El especialista también resaltó que la creatina es un suplemento con respaldo científico que mejora el rendimiento físico y ofrece beneficios adicionales, como el control glucémico. Propuso que los multivitamínicos, el omega-3 y la vitamina D3 deben adaptarse a cada caso y pueden sustituir a una dieta equilibrada en ciertas circunstancias.
Aragon identificó la adherencia y la motivación como elementos cruciales para el éxito de cualquier cambio físico. Según sus palabras, muchas personas logran sus objetivos, mientras que otras fracasan debido a aspectos metabólicos y a las demandas cotidianas. “Cuando se convierte en la prioridad número uno, la transformación es posible”, sostuvo. También sugirió la práctica de “diet breaks” —pausas programadas cada 2, 3 o 4,5 kg de peso— como útiles para el mantenimiento del peso, y contempló situaciones específicas como las de las mujeres en la menopausia, desmintiendo la creencia de que los cambios son inevitables, resaltando que suelen ser mínimos y manejables.
En el caso del síndrome de ovario poliquístico (PCOS), Aragon indicó que se debe enfocar en una dieta baja en carbohidratos bajo supervisión médica. Para los “hard gainers” (aquellos que tienen dificultad para aumentar masa muscular), la solución pasa por elevar la ingesta calórica, recurriendo a batidos que faciliten el proceso.
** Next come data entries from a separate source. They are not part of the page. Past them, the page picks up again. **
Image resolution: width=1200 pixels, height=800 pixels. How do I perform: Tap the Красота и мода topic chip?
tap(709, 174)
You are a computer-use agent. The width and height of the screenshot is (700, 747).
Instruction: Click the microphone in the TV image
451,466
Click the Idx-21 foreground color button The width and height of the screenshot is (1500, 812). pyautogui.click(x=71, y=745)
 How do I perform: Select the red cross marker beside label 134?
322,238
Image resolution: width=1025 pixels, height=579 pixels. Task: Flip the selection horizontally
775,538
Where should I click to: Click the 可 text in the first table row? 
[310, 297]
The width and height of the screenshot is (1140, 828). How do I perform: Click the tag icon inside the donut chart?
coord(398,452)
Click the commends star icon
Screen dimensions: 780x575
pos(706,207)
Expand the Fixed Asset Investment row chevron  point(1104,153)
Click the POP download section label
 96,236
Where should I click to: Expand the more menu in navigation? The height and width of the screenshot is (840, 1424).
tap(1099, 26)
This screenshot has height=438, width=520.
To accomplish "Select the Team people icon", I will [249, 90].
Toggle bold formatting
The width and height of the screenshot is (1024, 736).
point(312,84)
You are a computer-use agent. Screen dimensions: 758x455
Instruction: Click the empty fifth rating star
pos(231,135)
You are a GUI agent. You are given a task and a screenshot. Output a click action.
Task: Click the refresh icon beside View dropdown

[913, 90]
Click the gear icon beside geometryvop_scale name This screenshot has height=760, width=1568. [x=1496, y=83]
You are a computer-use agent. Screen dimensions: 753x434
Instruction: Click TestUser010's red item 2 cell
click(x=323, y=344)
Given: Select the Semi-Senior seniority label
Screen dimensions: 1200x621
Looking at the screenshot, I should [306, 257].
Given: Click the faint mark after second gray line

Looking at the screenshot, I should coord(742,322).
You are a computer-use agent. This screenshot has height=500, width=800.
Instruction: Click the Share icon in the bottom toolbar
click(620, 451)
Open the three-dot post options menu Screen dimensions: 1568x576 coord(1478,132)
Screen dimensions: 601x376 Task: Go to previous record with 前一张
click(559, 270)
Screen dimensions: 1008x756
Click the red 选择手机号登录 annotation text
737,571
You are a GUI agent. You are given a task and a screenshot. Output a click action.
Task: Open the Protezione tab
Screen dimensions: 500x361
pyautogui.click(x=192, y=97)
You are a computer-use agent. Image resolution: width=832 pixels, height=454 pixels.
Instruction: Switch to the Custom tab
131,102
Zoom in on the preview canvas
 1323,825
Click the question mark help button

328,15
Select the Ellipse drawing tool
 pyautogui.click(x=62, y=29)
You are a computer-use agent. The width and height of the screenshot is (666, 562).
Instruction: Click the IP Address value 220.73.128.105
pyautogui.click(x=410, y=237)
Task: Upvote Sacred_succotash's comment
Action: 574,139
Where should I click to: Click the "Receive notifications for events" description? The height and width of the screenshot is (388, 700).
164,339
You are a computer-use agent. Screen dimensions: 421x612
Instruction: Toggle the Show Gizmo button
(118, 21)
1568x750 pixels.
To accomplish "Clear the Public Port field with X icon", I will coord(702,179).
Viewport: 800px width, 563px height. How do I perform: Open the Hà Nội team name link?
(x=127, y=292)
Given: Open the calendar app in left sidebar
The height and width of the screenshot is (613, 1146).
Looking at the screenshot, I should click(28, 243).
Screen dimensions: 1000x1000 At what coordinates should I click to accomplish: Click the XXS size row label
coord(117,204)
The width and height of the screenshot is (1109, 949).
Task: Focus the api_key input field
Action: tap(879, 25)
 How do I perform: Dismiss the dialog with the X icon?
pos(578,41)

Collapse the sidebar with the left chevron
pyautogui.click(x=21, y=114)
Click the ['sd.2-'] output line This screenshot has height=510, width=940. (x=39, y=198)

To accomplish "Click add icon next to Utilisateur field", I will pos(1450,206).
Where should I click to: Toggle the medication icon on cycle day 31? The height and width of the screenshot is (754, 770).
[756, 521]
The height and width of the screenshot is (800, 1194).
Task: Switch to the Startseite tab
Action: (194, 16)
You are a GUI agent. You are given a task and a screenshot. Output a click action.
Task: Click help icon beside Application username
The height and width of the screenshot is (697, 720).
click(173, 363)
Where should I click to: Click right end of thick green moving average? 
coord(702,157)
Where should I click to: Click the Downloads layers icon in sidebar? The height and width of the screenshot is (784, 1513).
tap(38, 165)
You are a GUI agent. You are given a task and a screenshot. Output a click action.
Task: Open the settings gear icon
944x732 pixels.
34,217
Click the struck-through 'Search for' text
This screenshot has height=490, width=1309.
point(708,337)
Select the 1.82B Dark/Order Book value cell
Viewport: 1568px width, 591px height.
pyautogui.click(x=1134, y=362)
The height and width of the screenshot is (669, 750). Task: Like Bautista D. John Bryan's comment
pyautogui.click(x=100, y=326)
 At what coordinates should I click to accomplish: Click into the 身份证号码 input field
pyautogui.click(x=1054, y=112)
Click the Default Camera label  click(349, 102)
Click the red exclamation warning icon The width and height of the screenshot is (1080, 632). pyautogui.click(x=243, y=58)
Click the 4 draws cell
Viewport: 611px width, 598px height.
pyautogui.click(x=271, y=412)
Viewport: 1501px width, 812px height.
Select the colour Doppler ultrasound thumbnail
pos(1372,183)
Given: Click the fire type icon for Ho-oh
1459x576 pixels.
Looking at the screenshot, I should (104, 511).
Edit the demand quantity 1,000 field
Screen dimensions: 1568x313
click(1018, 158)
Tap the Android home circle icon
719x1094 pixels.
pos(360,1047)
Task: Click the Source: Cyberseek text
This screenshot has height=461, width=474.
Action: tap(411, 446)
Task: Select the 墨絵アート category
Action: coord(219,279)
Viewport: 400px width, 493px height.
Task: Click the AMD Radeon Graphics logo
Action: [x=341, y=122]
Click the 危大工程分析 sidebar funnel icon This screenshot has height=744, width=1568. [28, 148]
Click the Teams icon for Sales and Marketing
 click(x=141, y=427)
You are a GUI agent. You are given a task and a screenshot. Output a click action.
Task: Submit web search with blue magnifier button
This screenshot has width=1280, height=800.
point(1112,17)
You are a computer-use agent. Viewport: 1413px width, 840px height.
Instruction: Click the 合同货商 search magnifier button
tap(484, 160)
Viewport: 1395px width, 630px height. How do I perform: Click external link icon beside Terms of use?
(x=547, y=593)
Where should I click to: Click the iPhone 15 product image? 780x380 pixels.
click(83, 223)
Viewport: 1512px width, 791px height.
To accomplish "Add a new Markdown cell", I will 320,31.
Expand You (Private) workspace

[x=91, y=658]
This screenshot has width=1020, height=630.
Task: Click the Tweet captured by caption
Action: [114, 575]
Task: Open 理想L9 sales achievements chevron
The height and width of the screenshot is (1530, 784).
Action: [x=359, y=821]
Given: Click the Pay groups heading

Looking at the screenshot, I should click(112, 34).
En la parte final de la entrevista, Aragon desmontó otros mitos comunes, como la idea de que el azúcar añadido es perjudicial porque desplaza nutrientes, y que el consumo excesivo de frutas y lácteos es relevante. También mencionó que los edulcorantes artificiales, salvo la sacarina, son seguros en cantidades comunes. En cuanto al entrenamiento, aconsejó distribuir el volumen de trabajo en varias sesiones y destacó el efecto positivo del descanso en el entorno, tanto mental como físico. La prioridad, según Aragon, son los hábitos reales, y el mensaje claro es que los verdaderos secretos para alcanzar metas no provienen de sacrificios extremos, sino de decisiones coherentes y de la capacidad de adaptarse a lo largo del tiempo.